● **Records supplied**:
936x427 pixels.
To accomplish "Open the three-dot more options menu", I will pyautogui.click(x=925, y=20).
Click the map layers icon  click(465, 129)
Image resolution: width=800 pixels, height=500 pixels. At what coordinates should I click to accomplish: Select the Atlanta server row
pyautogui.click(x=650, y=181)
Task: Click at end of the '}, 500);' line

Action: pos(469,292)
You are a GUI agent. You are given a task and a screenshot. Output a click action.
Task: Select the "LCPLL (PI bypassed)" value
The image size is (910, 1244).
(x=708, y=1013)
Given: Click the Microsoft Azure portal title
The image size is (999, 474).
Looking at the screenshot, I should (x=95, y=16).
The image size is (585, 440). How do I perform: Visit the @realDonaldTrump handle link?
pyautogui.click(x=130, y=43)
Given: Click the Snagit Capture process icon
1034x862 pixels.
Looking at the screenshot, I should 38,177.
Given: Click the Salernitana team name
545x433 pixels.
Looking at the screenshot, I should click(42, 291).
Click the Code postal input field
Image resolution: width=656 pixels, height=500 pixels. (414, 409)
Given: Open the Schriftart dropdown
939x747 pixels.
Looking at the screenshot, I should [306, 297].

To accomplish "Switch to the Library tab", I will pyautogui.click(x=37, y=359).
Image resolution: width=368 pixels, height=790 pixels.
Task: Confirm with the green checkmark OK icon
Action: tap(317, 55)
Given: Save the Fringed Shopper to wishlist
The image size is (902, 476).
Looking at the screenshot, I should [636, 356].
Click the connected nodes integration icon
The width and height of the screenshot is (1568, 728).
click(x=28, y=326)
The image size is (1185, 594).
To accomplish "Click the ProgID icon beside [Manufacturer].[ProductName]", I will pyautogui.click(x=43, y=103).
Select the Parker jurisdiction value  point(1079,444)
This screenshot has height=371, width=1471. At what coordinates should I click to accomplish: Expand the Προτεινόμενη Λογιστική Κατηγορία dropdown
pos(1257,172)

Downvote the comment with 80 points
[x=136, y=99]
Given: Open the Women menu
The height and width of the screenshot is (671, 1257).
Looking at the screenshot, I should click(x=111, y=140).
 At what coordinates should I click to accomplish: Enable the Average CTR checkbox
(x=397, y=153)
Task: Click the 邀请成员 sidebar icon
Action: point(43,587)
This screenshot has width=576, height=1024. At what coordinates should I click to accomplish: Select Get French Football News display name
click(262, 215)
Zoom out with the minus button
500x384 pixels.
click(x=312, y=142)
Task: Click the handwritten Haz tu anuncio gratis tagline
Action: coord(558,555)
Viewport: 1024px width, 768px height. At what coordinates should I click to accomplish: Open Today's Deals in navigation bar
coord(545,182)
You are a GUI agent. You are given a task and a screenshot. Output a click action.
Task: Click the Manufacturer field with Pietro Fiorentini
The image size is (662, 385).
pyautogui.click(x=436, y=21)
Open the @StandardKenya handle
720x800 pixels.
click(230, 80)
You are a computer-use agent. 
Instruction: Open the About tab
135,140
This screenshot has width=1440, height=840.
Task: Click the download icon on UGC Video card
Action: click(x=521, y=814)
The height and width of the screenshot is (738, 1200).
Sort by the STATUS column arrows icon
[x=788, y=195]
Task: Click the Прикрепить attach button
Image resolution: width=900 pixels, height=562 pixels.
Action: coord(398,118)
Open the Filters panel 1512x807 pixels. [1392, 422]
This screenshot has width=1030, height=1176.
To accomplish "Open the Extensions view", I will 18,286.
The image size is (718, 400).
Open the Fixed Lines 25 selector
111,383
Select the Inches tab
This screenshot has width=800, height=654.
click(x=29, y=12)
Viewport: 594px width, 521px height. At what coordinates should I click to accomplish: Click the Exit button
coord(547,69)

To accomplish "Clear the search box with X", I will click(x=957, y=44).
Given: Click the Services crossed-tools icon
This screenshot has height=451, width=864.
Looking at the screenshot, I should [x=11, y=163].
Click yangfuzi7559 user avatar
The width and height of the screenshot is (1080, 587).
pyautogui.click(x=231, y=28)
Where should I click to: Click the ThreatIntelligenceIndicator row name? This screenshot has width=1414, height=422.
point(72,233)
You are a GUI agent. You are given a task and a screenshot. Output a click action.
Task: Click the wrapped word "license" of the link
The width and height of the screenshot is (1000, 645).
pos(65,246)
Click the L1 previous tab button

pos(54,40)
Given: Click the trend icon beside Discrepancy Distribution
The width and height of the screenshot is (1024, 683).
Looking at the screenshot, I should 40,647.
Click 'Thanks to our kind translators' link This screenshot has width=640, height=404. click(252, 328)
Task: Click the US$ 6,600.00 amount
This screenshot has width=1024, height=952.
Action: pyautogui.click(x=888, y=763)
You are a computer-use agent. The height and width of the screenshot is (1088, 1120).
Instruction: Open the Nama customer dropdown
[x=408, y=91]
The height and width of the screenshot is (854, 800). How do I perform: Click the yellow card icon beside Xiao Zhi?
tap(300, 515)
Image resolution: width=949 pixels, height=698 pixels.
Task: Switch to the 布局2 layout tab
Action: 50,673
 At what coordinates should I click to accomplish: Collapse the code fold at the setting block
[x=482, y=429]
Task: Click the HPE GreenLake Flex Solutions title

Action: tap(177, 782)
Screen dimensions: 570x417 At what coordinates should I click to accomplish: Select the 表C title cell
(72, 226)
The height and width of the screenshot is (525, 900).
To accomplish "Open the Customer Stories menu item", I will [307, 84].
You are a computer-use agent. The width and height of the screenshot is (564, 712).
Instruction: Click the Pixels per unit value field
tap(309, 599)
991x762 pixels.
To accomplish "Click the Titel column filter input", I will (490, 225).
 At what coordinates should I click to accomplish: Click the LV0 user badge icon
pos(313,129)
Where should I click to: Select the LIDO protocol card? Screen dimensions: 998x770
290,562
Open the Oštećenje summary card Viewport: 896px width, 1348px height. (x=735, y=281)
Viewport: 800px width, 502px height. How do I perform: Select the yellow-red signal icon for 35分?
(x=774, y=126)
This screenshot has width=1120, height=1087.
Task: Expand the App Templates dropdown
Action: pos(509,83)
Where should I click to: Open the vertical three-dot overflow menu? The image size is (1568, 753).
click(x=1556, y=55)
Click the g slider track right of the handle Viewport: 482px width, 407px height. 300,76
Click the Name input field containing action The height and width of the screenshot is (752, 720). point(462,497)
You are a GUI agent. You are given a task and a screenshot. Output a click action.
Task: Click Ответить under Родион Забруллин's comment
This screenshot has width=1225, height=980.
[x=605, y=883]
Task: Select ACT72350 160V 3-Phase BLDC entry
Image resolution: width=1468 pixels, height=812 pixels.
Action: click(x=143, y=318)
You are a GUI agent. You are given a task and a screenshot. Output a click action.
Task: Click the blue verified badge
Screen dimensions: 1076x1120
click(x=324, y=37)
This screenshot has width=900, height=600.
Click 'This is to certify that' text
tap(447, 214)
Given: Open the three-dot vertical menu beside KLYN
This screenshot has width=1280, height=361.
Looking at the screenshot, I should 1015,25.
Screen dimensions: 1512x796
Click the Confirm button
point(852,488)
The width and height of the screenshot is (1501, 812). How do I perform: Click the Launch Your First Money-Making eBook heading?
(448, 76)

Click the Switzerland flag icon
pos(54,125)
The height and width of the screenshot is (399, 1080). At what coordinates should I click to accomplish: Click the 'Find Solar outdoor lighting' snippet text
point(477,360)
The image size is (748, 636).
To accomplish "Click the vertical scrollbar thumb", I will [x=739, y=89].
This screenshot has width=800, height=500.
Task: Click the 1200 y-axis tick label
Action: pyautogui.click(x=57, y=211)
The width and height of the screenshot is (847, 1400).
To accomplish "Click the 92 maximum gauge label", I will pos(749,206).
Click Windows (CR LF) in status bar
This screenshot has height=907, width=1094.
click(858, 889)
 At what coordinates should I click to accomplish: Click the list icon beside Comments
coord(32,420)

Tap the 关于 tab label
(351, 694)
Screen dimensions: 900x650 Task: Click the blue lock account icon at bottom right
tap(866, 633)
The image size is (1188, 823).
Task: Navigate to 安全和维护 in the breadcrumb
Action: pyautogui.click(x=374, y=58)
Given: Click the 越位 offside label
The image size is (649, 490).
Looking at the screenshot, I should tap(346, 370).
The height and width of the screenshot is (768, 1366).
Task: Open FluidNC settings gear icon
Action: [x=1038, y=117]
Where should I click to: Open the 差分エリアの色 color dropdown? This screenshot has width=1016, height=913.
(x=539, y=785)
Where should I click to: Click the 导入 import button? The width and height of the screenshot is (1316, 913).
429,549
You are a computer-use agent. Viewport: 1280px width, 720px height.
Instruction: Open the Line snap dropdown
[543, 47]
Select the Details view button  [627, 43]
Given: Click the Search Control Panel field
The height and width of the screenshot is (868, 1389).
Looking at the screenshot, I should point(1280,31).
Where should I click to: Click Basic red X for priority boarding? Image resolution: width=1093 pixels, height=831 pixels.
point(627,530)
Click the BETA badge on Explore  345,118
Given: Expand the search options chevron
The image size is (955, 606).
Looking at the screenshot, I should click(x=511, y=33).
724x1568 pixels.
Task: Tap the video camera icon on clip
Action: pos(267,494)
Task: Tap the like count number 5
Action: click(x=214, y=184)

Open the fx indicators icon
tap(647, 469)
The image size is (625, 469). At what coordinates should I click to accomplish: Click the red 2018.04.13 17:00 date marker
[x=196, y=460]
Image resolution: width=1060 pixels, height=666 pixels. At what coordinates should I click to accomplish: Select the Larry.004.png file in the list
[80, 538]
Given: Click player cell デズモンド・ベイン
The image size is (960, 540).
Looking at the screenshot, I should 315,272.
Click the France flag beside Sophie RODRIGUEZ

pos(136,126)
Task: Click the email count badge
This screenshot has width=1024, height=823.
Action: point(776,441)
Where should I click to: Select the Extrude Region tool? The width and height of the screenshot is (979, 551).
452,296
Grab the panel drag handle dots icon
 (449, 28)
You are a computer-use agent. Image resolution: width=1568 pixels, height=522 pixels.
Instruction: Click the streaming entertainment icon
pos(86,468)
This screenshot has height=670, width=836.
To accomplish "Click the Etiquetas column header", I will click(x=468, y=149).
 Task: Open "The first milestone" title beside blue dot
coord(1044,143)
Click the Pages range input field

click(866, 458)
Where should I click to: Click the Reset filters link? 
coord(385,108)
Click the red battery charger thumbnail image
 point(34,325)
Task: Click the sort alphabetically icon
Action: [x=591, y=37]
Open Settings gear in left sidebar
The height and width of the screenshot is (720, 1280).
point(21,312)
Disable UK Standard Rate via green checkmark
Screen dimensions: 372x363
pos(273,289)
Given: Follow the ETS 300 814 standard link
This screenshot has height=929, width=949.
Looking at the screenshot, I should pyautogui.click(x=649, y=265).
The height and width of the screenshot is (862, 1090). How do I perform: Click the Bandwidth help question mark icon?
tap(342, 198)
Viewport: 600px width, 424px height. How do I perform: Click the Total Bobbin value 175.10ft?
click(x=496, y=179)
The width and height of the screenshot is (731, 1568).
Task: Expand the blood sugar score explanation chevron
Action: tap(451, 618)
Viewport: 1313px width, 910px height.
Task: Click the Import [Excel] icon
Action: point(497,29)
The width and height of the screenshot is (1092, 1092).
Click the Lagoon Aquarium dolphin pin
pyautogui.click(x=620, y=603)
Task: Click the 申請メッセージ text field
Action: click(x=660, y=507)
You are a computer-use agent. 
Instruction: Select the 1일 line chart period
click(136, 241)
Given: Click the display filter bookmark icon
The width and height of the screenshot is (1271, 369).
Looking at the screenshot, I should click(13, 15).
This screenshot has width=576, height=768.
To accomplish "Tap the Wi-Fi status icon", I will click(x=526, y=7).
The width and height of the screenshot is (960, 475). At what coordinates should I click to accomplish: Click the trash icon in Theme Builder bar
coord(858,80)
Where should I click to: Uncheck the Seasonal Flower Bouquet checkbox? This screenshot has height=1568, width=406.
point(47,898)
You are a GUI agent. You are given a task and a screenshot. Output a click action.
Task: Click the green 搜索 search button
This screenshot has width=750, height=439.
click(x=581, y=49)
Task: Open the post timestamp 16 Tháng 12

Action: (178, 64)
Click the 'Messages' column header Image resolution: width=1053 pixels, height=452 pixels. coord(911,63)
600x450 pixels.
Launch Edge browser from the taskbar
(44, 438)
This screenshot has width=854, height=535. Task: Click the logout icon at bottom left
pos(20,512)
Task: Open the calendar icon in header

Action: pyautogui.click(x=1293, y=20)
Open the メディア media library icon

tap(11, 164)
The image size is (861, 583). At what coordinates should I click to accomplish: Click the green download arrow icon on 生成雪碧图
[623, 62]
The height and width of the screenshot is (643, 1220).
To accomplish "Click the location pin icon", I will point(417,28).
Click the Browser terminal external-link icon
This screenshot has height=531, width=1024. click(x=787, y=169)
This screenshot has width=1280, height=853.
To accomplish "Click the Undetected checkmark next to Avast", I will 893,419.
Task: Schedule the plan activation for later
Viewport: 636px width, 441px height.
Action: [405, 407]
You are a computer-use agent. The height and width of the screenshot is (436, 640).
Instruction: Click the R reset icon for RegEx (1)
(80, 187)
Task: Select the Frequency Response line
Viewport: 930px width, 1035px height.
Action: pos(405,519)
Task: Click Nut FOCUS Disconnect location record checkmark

● **Exercise instructions**: What lines above hold the word "options"? List them all.

● **Output**:
To accomplish "Open the three-dot more options menu", I will pyautogui.click(x=925, y=20).
Given: Expand the search options chevron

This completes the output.